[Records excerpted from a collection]
======
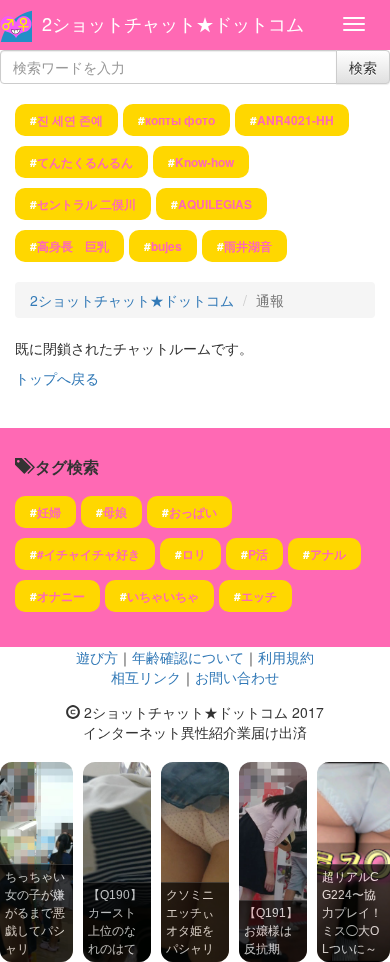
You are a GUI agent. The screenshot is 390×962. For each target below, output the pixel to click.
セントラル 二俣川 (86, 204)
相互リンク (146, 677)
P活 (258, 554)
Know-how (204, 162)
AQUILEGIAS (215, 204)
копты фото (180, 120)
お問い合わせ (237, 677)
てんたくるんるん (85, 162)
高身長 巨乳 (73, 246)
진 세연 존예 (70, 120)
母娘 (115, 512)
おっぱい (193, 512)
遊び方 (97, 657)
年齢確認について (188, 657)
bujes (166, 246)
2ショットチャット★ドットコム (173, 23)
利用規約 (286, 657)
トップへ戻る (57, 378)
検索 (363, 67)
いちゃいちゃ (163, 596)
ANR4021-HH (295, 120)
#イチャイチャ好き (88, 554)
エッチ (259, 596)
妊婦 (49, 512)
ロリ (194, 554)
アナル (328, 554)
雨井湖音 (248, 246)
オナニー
======
ABOUT THIS EXERCISE:
Extract, word for word, each line from the top of the data down to and including the line with "おっぱい (193, 512)"; skip the pictures.

SOLUTION:
You are a GUI agent. The screenshot is 390×962. For each target below, output the pixel to click.
セントラル 二俣川 (86, 204)
相互リンク (146, 677)
P活 (258, 554)
Know-how (204, 162)
AQUILEGIAS (215, 204)
копты фото (180, 120)
お問い合わせ (237, 677)
てんたくるんるん (85, 162)
高身長 巨乳 (73, 246)
진 세연 존예 (70, 120)
母娘 (115, 512)
おっぱい (193, 512)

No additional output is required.